-- Work item --
In the text on moral guidance below, rewrite the paragraph that begins "Most of the time my purpose" as a brief bulleted list of its main points.

-- Given text --
Start of Block

Based on the above I would also argue that consequence lies mostly outside of our power, just like gravity and other forces of nature. We could react with bewildered anger if we are told off for an accidental tipping over of a glass of water on the carpet. It’s not like we actually planned, decided and executed that accident! But we are the ones being told off for it!

With so much of the result out of our control, and with our tenuous (at best) control over the other moral steps, how are we to make sense of principles and norms, commandments and admonitions?


I happen to be reasonably good with the positive type of moral guidance: love one another, do unto others etc. I don’t do so well with the negative type: don’t lie, don’t covet, don’t…

Probably because the negative commands are very restrictive at the same time they are prescriptive. There is no leeway. And yet for my purposes leeway is required.

Most of the time my purpose is maintaining a relationship. Toxic or not, helpful or not, if my intent is to maintain a relationship, then on analysis of the relationship I make certain decisions and this in turn reduces the number of actions I can take. Once I also act, spinning prayer wheels, I await the consequence. If I guessed right then the relationship I have chosen to maintain is secure for yet another period of time, until the next action is required.

End of Block

-- Excerpted records --
Start of Block

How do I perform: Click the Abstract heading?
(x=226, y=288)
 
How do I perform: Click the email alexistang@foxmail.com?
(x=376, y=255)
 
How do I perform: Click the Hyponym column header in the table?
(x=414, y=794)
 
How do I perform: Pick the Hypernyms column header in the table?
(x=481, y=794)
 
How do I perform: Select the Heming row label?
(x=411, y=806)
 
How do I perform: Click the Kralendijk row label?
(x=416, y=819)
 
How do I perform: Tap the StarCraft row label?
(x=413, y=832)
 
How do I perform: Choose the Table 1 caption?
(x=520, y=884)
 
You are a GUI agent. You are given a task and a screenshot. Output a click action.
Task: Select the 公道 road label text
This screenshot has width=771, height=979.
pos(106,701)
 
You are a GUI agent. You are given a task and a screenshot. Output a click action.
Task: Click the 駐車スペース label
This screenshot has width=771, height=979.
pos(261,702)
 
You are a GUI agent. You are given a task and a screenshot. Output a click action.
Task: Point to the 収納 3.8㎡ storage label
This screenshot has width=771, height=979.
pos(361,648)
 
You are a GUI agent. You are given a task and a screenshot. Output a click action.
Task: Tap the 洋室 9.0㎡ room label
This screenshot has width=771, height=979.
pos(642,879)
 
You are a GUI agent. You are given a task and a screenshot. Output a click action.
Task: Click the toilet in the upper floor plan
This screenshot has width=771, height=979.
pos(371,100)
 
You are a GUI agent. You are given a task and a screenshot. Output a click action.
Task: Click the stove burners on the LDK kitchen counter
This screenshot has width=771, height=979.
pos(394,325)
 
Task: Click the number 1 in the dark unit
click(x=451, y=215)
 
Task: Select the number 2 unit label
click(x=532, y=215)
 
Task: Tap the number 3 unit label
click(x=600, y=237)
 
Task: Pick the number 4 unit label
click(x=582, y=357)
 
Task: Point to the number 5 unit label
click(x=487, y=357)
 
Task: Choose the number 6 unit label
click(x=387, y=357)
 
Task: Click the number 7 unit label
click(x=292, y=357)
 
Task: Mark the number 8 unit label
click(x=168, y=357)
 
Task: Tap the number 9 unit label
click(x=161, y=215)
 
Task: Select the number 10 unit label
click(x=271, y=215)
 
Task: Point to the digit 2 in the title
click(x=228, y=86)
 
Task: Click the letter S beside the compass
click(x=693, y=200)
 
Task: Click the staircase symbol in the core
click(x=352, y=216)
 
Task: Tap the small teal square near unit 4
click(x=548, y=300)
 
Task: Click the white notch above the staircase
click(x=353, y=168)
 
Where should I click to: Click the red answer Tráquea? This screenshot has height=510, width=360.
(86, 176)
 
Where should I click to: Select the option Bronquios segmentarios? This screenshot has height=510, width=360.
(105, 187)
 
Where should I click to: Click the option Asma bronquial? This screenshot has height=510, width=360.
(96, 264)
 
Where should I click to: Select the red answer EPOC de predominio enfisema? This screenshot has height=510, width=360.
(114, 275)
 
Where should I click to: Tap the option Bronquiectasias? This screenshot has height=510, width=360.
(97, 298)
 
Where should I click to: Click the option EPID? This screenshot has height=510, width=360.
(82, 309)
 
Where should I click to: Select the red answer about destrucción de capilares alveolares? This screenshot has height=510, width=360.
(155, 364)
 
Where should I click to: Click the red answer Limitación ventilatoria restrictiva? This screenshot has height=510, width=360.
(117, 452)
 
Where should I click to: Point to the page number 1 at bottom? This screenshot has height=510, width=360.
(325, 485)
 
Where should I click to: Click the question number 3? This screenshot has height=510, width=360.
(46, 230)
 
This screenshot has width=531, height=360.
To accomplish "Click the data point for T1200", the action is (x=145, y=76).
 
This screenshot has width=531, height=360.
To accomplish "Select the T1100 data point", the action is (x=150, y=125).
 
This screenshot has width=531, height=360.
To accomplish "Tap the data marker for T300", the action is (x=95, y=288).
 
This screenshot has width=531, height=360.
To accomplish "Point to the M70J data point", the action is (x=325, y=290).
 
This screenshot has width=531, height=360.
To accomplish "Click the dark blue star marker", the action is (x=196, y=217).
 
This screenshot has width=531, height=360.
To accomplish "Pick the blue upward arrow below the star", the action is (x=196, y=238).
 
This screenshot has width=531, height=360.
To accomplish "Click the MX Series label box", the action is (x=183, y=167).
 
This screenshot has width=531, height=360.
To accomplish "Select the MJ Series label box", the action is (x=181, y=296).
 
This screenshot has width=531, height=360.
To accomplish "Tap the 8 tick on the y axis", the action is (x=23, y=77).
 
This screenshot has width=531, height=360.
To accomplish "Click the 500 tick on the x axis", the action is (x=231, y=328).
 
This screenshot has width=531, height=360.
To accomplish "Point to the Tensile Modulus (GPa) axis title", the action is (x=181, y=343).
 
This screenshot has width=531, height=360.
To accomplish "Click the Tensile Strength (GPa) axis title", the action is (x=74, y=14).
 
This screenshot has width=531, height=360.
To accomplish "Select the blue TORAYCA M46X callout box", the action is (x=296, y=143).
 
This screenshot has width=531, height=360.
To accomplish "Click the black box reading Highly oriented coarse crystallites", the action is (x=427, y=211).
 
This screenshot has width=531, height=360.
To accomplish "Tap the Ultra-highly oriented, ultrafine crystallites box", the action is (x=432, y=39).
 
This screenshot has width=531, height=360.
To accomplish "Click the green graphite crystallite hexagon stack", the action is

End of Block

-- Output for this task --
- The writer's usual purpose is maintaining a relationship, whether or not it is toxic or helpful.
- With that intent, analyzing the relationship leads to certain decisions, which narrow the actions available.
- After acting, the writer waits for the consequence.
- If the guess was right, the chosen relationship stays secure for another period, until the next action is needed.